- **TASK PROMPT**
Repeat the passage of the forum excerpt below that begins at "posted on August 20, 2005 08:42:36" and ends after "won an election.".

- **EXTRACTED TEXT**
Wtf is blind to one side's actions? It's YOU! By your own true admission of your unbiased and 'naturally' evolving robin hood feelings.
And by what definition do you see the Palestinians as the only ones catching hell?
Your sympathy lies with the palestinians and your FULL OF IT to try to pass off now that it doesnt.
.
[ edited by dblfugger9 on Aug 20, 2005 07:09 AM ]
posted on August 20, 2005 07:34:41 AM new
Although I sympathize with the poor people who are now losing their homes, I can also appreciate the plight of the Palestinians who lost theirs 35 years ago. Why should Palestinians concede territory which was originally theirs to accommodate the Israelis.
posted on August 20, 2005 08:42:36 AM new
Dbl - Isreal killed 15 people, injured 150 more and left all of those injured and more homeless and the world response was a milding scolding so you can believe what ever you want but the only country that pays a heavy price for their actions is Palestine and those are the actions of individuals. Apparently in you mind it's ok to act like a terrorist as long as you won an election.

- **INFORMATION**
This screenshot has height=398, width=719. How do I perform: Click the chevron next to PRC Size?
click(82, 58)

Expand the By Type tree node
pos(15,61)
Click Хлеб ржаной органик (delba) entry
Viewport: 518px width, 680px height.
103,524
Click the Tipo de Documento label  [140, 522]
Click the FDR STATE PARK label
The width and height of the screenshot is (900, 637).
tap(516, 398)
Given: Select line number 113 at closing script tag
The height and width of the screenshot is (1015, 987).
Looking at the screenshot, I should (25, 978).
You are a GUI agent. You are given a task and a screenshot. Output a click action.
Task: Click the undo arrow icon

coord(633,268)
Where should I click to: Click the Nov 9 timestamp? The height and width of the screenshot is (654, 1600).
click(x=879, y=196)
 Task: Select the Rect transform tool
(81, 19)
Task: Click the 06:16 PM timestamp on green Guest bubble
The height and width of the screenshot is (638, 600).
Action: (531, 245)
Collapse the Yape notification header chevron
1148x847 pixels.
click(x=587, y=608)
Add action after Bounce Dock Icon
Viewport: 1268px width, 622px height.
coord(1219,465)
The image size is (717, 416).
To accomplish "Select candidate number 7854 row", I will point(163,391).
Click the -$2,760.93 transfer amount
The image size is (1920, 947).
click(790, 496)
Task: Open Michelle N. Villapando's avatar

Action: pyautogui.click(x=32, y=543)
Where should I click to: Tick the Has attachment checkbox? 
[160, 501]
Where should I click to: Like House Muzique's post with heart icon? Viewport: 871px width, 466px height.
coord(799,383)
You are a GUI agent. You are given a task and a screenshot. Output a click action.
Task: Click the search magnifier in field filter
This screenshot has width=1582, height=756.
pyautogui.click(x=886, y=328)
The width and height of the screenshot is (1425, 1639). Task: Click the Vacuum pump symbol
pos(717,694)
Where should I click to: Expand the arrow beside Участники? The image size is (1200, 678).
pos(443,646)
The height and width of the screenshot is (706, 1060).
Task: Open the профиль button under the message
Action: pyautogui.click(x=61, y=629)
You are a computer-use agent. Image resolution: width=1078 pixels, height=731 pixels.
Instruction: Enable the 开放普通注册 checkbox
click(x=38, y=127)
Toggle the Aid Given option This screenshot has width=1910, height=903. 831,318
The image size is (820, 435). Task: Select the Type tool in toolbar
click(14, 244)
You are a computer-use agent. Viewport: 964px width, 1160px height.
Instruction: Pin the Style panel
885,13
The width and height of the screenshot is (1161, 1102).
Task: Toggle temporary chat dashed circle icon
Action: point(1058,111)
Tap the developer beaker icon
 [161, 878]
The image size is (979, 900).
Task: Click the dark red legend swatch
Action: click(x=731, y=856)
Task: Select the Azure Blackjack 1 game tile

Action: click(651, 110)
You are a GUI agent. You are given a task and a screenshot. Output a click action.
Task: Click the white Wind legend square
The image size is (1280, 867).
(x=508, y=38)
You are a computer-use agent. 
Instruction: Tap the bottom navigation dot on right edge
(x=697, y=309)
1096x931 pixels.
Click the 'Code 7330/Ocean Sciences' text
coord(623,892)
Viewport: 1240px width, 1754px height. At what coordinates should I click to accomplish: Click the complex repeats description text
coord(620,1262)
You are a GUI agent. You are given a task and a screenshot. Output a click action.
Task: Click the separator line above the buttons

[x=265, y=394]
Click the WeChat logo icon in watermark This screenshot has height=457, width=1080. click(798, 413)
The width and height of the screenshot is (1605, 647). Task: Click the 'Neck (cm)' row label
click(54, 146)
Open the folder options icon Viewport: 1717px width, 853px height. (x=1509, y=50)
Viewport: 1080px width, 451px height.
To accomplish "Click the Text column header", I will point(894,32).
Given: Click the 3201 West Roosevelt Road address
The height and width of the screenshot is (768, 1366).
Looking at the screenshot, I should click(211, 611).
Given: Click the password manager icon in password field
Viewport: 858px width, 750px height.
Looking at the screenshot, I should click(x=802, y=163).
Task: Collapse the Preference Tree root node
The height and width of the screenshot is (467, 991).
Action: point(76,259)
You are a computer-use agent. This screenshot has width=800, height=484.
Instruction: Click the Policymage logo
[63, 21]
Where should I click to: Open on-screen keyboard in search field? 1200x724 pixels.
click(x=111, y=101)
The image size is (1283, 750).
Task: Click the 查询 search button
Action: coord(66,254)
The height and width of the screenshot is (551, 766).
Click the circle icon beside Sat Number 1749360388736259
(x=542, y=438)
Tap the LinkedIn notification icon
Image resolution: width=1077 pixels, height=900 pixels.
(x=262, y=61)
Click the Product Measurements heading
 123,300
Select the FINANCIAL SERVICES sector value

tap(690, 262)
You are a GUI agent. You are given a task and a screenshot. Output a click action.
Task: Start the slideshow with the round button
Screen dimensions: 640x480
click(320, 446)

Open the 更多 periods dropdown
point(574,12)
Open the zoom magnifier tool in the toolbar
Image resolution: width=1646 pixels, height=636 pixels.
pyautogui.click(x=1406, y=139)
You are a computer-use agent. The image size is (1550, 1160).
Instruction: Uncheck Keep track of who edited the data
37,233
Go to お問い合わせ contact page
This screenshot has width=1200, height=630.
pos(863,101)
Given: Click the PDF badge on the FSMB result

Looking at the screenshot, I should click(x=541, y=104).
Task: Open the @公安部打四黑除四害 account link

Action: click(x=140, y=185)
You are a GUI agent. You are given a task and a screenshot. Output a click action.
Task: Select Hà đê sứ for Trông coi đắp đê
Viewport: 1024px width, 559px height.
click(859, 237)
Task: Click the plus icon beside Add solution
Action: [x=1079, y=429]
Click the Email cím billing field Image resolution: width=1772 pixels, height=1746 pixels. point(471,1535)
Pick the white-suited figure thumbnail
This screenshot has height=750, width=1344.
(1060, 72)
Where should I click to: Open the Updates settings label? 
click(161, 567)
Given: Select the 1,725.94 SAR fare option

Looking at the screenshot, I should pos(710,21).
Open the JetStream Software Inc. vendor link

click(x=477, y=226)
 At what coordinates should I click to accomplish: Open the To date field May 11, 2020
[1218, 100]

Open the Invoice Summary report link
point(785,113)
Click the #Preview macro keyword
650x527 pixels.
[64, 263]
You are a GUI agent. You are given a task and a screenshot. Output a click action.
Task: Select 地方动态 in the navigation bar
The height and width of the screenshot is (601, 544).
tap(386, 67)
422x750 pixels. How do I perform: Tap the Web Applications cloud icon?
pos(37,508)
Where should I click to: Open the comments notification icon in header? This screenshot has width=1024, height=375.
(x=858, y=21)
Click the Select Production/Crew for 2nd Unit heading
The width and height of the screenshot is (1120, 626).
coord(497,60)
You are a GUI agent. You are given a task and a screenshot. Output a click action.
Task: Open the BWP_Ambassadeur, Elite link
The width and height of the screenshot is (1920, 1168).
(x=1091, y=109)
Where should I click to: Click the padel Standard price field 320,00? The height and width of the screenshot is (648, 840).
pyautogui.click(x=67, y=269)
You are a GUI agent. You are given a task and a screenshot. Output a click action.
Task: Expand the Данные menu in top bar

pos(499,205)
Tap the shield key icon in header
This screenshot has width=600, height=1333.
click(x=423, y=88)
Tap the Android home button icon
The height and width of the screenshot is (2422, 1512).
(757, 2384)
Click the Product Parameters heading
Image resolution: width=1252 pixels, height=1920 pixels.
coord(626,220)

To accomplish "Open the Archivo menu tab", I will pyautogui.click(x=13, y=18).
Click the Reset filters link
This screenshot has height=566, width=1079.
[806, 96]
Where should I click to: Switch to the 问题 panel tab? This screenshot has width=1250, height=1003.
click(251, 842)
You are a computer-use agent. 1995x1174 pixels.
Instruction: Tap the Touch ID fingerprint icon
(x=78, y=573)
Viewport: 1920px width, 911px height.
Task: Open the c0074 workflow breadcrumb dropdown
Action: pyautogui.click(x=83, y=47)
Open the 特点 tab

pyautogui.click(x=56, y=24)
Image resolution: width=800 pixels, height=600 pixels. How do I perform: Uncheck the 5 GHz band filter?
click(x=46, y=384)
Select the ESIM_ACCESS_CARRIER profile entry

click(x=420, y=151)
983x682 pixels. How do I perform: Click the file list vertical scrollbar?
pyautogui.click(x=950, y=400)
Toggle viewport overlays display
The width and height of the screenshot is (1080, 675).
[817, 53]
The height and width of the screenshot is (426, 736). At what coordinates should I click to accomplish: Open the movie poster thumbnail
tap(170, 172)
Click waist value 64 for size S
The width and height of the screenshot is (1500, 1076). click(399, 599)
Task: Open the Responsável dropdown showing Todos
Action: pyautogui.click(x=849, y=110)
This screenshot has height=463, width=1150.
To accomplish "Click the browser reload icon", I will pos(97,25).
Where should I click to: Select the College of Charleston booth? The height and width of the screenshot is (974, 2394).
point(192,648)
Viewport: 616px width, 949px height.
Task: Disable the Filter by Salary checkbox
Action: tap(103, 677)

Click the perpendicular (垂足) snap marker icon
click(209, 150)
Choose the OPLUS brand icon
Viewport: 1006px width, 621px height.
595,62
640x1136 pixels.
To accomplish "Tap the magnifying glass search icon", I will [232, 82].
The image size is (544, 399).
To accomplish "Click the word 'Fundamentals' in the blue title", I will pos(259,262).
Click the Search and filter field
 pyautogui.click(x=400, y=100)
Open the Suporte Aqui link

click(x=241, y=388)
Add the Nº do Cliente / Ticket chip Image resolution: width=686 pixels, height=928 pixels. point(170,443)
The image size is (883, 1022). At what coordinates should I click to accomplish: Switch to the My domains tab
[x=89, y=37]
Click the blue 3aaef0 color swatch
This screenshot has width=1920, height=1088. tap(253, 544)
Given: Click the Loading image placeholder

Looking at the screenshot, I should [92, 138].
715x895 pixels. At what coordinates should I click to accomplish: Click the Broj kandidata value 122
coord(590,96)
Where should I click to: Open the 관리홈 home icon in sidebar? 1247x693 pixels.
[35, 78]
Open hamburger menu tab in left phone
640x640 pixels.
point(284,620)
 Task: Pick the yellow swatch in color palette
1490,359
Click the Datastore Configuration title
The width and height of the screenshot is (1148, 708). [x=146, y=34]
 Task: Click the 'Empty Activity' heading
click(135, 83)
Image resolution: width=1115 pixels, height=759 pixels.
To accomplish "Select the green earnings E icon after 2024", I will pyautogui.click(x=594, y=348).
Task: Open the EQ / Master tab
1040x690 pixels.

- **RESPONSE TO THIS EXERCISE**
posted on August 20, 2005 08:42:36 AM new
Dbl - Isreal killed 15 people, injured 150 more and left all of those injured and more homeless and the world response was a milding scolding so you can believe what ever you want but the only country that pays a heavy price for their actions is Palestine and those are the actions of individuals. Apparently in you mind it's ok to act like a terrorist as long as you won an election.